What you need to do →
Please count the lines in the rows below that contain the string "height", matching case exactly, and give only the number.

** Start Supplied material **

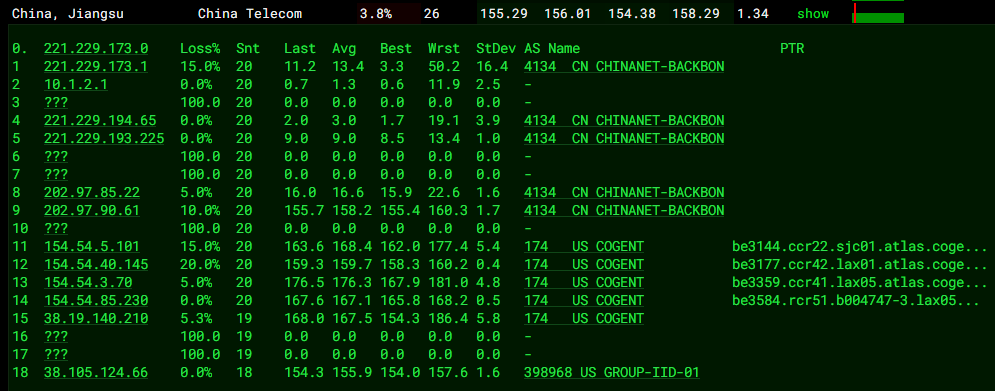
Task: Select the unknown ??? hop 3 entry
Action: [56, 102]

** End Supplied material **
** Start Supplied material **

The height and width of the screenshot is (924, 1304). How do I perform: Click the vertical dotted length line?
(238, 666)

** End Supplied material **
** Start Supplied material **

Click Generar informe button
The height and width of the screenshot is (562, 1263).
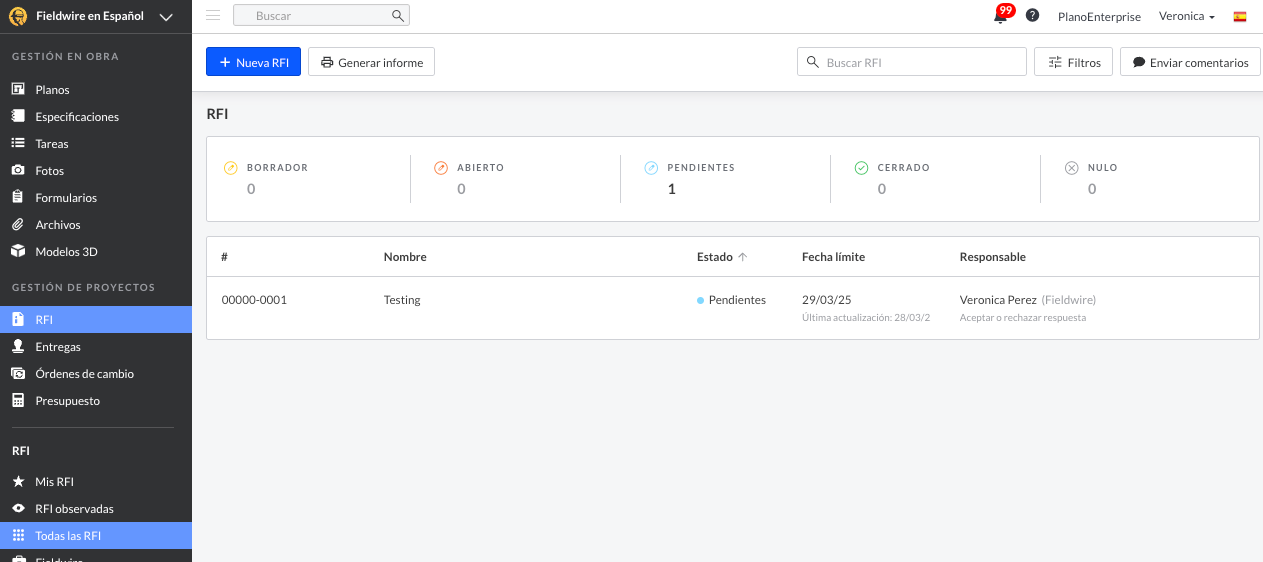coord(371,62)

** End Supplied material **

Answer to the task →
2